Teachers and professors at all education levels have a huge impact on future music therapists. By being educated on the topics of diversity, equity, and inclusion, as well as gender pronouns, and neurodiversity, educators can allow a student to have a full and inclusive education. Our teachers must be culturally aware and have great cultural humility in order to support students. Please utilize these resources so that we can grow together!
Anti-Racism Education 
from Showing Up for Social Justice
Multicultural competence
Engaging in difficult dialogues that are inherent in teaching about diversity.
(APA Psychology Teacher Network)
From Your Students...

Below are quotes from an anonymous survey of students who had ideas about ways that they could be better supported during their education. All quotes are used with permission. 

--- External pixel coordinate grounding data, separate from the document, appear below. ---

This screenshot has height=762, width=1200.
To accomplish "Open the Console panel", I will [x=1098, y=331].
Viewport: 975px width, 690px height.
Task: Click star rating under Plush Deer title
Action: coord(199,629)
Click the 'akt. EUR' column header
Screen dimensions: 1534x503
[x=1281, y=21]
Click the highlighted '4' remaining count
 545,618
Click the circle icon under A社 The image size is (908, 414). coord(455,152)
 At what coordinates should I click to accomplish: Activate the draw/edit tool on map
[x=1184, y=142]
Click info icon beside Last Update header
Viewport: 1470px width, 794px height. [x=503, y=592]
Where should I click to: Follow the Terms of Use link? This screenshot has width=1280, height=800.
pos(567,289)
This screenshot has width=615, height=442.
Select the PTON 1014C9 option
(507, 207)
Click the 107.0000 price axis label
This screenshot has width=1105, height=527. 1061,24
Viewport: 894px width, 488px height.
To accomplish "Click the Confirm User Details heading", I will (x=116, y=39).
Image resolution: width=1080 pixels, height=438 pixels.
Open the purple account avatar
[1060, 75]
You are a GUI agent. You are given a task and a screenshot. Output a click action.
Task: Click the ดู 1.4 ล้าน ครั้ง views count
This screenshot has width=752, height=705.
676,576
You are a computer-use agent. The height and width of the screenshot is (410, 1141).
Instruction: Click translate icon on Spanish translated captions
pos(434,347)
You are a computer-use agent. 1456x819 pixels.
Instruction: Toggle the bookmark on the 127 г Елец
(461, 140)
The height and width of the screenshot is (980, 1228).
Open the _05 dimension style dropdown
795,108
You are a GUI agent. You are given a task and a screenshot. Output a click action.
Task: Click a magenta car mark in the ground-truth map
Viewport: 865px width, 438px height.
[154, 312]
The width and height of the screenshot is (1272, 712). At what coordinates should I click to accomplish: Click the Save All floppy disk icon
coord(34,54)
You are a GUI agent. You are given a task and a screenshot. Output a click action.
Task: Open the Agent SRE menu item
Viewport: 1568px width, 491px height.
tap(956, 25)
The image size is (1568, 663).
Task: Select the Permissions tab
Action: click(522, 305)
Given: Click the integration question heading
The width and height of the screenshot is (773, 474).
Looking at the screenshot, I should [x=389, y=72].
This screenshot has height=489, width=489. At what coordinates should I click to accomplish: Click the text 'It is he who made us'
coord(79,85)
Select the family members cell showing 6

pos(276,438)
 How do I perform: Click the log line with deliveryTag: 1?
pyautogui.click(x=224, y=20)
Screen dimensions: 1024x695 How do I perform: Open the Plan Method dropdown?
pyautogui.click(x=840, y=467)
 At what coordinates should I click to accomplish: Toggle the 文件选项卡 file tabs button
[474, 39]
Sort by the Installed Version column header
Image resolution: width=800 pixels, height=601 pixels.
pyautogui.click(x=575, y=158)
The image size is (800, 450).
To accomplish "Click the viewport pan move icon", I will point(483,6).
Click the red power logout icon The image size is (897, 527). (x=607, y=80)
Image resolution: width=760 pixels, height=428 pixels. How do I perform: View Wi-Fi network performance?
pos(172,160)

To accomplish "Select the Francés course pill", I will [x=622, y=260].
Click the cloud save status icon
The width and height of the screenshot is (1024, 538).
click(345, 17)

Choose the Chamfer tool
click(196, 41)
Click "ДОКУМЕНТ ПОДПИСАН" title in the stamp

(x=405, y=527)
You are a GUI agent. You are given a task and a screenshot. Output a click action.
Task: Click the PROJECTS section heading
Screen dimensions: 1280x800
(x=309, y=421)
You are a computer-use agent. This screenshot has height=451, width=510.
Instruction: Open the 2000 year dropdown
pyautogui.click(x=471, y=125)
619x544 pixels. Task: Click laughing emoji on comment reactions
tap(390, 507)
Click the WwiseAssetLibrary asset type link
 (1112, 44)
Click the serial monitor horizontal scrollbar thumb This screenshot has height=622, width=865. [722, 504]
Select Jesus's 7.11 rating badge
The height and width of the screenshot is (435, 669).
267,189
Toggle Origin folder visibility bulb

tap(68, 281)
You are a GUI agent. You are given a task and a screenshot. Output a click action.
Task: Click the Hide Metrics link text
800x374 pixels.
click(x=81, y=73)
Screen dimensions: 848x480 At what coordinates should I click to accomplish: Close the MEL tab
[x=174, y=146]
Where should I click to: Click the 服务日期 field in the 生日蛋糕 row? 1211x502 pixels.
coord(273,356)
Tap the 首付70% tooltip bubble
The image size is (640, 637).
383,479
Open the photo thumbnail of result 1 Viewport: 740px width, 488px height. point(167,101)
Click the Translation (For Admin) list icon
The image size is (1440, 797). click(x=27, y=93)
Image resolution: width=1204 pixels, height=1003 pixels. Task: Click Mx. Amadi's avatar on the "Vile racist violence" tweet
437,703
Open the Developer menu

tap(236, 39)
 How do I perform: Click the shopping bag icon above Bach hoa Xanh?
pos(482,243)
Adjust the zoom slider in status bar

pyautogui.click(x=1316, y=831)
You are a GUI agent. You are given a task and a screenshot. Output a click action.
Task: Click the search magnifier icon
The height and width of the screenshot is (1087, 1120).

"Something I have struggled with as a trans student is how to incorporate best practices for trans clients into my work.  I feel most professors and supervisors have good intentions with pronouns, but are unsure how to ask and implement their intentions in front of a crowd.  I also feel that the curriculum and fieldwork can be difficult for students transitioning, as some transitions include physical discomfort (singing while your voice is changing) and others include emotional discomfort (having to disclose to clients during transition or choose to be misgendered/deadnamed for a semester)."

"I had trouble getting accommodations and understanding due to my disability. We learn about disabilities in all our courses, but when one of your students, a Music Therapy major has one, they suddenly act different."

"I have had my education disrupted by feeling weird power grapples and uncomfortabilities with professors and supervisors over my gender when I should have just been worried about my clinical work.  I have also had music therapy professors hold my mental illness over me and threaten me with the prospect of withholding a letter of recommendation based on poor mental health (rather than offer support or even frame it as "I want to support you in your education and I'm concerned that internship would be too intense for you right now") after I did an excellent job in my first semester of clinical work."

"I think a number of my classes have done a brief once-over or single session devoted to privilege/inclusion, but these topics should be explored much more deeply."

"We have no [education on diversity and inclusion] at my school as leadership is mostly cis-white."

"Some time is spent discussing culture and music, but typically from a lens of age and of country of origin. Little to no time is spent on other aspects of culture and how music and varying aspects of culture intersect."

"There is absolutely not sufficient time spent discussing it, particularly the IMPACT.  We barely even talk ABOUT diversity and inclusion and privilege and oppression but that's not even the impact!"

"When I was in school, there was a brief discussion of issues like this, but I feel most of what I learned came from my own exploration, from books I was reading independently, or from the women's studies electives I was taking. I do not believe that music therapists, at least from my program, are at a base level educated enough on these topics, which is especially troubling since music therapists frequently work with marginalized groups."